Ex-gang member who was kidnapped twice welcomes new specialist anti-gang unit in West Midlands

ITV News Central Presenter Monifa Bobb-Simon reports on the former gang member who has turned his life around
An ex-gang member who has been kidnapped twice and shot at has praised a new specialist unit set up to prosecute gang-related murders, drug-dealing and street crime in the West Midlands.
Mark Bracewell found himself caught up in a word of drugs, crime and gangs when he was 11.
It was the same age that he witnessed his first murder - a memory that still haunts him to this day.
He told ITV News Central of his experiences while being in a gang and how he walked away from a gang and turned his life around.
"I came from a home that was broken and I didn't really have much, I would see the people on the street and on the local area and had the nice cars and seemed to be living the good life and seen that as a way out.

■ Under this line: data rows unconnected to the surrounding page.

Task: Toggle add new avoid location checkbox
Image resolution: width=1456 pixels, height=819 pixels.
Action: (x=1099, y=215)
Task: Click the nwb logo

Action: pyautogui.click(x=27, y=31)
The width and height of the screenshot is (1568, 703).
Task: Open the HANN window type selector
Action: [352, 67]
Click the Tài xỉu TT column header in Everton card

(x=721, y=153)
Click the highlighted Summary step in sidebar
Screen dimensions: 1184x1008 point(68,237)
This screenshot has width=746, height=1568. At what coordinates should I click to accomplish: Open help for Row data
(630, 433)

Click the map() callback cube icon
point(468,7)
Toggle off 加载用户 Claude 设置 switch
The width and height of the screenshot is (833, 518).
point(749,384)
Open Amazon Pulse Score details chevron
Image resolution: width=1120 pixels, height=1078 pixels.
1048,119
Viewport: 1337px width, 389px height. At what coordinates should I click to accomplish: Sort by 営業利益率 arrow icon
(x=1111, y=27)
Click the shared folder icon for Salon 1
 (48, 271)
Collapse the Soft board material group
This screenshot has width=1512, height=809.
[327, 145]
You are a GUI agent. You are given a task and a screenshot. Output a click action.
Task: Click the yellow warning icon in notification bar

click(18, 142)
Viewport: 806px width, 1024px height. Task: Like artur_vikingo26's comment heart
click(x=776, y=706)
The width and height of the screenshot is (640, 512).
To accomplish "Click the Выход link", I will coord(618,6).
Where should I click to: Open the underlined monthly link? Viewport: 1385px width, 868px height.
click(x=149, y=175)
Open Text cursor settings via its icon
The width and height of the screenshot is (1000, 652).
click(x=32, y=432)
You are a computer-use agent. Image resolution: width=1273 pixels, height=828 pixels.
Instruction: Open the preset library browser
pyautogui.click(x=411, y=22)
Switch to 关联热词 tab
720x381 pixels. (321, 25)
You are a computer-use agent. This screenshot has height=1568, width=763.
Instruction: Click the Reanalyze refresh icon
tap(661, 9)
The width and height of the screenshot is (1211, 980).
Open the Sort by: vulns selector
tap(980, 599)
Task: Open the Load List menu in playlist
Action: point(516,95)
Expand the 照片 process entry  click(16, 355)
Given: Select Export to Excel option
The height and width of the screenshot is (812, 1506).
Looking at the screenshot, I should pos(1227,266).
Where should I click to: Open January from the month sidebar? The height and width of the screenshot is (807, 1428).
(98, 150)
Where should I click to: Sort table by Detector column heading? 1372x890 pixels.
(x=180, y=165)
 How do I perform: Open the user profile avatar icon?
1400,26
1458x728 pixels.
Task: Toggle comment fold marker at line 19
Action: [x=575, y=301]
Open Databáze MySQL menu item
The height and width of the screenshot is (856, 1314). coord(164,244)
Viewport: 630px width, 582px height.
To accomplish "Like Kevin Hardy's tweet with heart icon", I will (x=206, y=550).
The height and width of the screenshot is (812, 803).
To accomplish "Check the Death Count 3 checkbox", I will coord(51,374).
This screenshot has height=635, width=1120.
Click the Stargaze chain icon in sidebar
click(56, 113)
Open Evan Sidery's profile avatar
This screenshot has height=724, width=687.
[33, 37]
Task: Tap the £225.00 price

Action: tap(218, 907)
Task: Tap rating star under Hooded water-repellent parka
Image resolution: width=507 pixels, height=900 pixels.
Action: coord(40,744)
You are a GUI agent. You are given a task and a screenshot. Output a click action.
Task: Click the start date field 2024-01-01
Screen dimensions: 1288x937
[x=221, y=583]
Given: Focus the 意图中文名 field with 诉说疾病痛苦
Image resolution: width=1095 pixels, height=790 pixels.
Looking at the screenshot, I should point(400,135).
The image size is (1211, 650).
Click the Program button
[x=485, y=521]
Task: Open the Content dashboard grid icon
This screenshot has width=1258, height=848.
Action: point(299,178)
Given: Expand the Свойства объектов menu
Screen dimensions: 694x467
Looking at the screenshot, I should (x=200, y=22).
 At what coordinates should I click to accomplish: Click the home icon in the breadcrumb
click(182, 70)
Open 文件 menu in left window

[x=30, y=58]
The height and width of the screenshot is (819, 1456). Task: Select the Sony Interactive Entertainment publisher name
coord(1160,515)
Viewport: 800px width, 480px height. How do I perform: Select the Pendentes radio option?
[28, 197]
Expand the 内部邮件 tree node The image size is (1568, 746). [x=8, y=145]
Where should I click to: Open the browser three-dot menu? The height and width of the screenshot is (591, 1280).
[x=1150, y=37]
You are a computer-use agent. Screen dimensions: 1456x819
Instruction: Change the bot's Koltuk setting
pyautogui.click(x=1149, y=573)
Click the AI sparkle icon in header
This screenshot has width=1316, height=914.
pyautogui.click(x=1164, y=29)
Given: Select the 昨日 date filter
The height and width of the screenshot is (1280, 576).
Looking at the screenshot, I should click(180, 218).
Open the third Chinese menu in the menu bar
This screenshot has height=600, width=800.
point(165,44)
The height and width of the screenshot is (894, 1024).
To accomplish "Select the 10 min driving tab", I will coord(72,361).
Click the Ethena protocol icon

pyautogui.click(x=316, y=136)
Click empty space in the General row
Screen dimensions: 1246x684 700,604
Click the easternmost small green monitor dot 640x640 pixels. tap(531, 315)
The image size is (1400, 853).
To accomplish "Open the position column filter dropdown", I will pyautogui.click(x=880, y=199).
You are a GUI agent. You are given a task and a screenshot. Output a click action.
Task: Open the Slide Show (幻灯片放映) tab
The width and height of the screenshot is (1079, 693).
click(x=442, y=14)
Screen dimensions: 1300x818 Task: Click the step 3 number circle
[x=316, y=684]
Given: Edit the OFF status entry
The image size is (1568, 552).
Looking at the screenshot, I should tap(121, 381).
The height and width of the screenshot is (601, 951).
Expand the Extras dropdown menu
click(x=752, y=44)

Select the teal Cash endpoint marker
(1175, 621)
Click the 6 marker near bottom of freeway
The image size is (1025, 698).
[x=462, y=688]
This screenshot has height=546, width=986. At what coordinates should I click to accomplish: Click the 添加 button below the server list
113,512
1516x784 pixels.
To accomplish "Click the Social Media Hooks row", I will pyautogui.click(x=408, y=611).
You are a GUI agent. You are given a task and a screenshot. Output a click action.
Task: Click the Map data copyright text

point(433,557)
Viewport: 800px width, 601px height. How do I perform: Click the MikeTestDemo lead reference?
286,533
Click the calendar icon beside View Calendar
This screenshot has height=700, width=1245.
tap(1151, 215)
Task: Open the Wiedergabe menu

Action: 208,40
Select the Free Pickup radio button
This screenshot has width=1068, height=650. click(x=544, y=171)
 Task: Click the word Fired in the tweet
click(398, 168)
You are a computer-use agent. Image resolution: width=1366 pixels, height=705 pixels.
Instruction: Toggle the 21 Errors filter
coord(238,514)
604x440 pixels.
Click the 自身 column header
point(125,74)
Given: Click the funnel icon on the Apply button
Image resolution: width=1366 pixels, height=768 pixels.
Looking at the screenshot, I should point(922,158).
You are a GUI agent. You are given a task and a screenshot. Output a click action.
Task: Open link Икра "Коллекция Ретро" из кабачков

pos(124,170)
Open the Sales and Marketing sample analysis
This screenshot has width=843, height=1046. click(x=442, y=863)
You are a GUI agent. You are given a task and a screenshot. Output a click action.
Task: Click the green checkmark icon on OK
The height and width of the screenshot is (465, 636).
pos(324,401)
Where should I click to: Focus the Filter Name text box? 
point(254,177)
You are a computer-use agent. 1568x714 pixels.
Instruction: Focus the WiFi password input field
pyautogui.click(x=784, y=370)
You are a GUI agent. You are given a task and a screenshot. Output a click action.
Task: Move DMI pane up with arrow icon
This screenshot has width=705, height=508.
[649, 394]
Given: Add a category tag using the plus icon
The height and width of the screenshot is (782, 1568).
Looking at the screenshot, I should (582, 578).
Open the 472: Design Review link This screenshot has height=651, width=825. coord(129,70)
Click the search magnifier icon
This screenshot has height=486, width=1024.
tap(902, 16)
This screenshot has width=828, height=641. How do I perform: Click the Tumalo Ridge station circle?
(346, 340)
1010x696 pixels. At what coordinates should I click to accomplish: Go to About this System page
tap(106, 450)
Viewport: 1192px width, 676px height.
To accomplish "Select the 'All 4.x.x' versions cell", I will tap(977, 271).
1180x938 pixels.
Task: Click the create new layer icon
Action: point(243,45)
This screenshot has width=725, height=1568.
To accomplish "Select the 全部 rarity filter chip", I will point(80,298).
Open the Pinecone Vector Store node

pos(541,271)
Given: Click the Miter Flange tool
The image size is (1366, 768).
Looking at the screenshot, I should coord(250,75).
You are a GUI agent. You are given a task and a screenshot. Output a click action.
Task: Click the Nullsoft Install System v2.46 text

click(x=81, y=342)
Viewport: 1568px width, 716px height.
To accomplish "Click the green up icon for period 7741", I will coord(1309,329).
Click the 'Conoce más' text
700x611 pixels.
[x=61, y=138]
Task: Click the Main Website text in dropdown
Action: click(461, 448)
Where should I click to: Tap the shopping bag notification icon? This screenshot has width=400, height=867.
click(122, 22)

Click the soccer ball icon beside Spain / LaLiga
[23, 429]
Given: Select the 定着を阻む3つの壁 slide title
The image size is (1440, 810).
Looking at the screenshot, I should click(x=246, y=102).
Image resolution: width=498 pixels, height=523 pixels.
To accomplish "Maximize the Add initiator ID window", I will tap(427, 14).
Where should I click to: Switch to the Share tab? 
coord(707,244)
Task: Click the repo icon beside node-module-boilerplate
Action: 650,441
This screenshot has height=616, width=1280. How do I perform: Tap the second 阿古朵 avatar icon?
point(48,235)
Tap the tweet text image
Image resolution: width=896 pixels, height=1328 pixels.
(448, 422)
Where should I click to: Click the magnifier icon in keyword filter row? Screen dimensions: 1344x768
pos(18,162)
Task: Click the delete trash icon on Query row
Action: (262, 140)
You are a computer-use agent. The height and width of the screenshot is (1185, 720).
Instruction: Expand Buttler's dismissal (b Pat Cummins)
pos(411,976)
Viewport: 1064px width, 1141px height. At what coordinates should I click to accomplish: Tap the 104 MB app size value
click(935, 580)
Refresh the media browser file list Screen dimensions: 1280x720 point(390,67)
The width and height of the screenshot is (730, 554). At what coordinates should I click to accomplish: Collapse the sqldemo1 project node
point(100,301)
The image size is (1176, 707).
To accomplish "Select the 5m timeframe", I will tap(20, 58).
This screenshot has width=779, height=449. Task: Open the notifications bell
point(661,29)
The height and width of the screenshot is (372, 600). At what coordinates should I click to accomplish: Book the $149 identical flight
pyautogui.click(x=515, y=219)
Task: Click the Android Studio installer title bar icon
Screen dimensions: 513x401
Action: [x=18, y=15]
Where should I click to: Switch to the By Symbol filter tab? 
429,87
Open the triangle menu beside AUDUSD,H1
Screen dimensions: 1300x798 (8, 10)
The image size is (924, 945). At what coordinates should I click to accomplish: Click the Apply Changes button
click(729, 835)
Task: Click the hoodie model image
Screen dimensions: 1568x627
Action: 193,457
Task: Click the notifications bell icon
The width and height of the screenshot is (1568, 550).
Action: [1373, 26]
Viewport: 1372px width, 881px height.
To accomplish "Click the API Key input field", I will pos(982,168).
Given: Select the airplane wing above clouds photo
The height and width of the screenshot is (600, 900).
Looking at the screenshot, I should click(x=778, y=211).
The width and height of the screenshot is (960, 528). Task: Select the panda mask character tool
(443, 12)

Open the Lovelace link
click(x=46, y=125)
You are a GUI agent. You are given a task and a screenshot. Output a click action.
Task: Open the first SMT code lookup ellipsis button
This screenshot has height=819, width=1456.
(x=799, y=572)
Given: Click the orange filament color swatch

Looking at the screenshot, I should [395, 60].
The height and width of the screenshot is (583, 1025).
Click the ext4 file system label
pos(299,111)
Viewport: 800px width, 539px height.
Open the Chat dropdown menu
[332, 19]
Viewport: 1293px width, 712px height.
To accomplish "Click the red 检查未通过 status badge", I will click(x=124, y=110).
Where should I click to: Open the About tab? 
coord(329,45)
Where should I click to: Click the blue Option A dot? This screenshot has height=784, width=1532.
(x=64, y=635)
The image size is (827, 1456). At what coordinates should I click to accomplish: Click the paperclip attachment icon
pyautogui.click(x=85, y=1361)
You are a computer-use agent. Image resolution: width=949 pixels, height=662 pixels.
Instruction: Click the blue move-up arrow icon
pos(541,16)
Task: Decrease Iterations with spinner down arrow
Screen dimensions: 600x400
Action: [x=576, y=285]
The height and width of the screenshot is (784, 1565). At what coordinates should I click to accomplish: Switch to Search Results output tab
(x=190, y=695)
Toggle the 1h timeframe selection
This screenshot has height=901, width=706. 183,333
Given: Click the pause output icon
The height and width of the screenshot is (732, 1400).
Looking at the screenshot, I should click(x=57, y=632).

"I've been kidnapped on two occasions, I was shot at and I was stabbed in the face and the neck, which I actually lost my left eye."
Mr Bracewell, who is now 45, has seen first-hand the devastation crime can cause. He's now welcomed a new gangs unit set up by the CPS to crackdown on criminal behaviour.
He has also set up a new organisation called Blinded Faith to help young people lead better lives than he did at their age.
Meanwhile, he's also welcomed the West Midlands-based Serious Violence, Organised Crime and Exploitation Unit (SVOCE) which was created by the Crown Prosecution Service last July - and also deals with gang-related modern slavery, trafficking, county lines and violence in prisons.
It opened in Birmingham last July in response to what officials say was the volume of drug fuelled violence connected to the West Midlands.
Since it launched, the unit has achieved an 84% conviction rate, almost a year after it was set up. They have also prosecuted 110 defendants and seen 92 convictions.
Speaking as the unit nears its first anniversary in operation, Deputy Chief Crown Prosecutor Douglas Mackay, of CPS West Midlands, said the new unit had placed prosecutors in the "best possible position to bring the perpetrators of these crimes to justice".
He said the unit also had close links with British Transport Police, allowing it to help the fight against so-called county lines drugs offending across England And Wales.
He added: “My prosecutors see the whites of the eyes of the bereaved families that deal with the tragedy that organised crime and gang criminality bring.
"They see the effect of the peddling of Class A drugs on the streets of the West Midlands, and they see the effect of carrying guns and knives in our community."
'It's our way of delivering justice'
Mr Mackay said: "This is our response to dealing with that kind of criminality. It’s our way of making sure that we deliver justice to the communities of the West Midlands.
"At the same time, we adjust to the changing nature of crime, and we make sure that we’re in the best possible position to bring the perpetrators of these crimes to justice.
"We’re really focusing on expertise to make sure that we deliver justice and build the strongest cases that we can."
Several recent investigations into gang-related offences in the West Midlands have seen links between those involved proved through social media posts, including some featuring drill music videos.
'This is hard work but it's clearly paying off'
Praising the success of the new unit, the Director of Public Prosecutions, Max Hill QC, said of some gang members’ links to drill music: "We recognise that anything that’s put to music can be offensive, can be intended to cause shock, but it is not a crime.
"Where I see drill music, and actually all forms of social media, as being useful to a specialist unit like this, is where individuals charged with crime will deny the obvious, namely they will deny that they know each other.
"If they appear alongside each other in a video which happens to contain drill music, we will use that, not because of the music (but) because it proves these people know each other, which makes it more likely that the case that we’re bringing is correct."
Mr Hill said of the unit, the first of its kind: "I think what we’re seeing is just applying pressure by having a very strong relationship between investigators and prosecutors.
"Having a higher number of specialists in this unit, we’ve seen in 11 months they’ve taken 110 cases through the system.
"So this is hard work, but it is clearly paying off."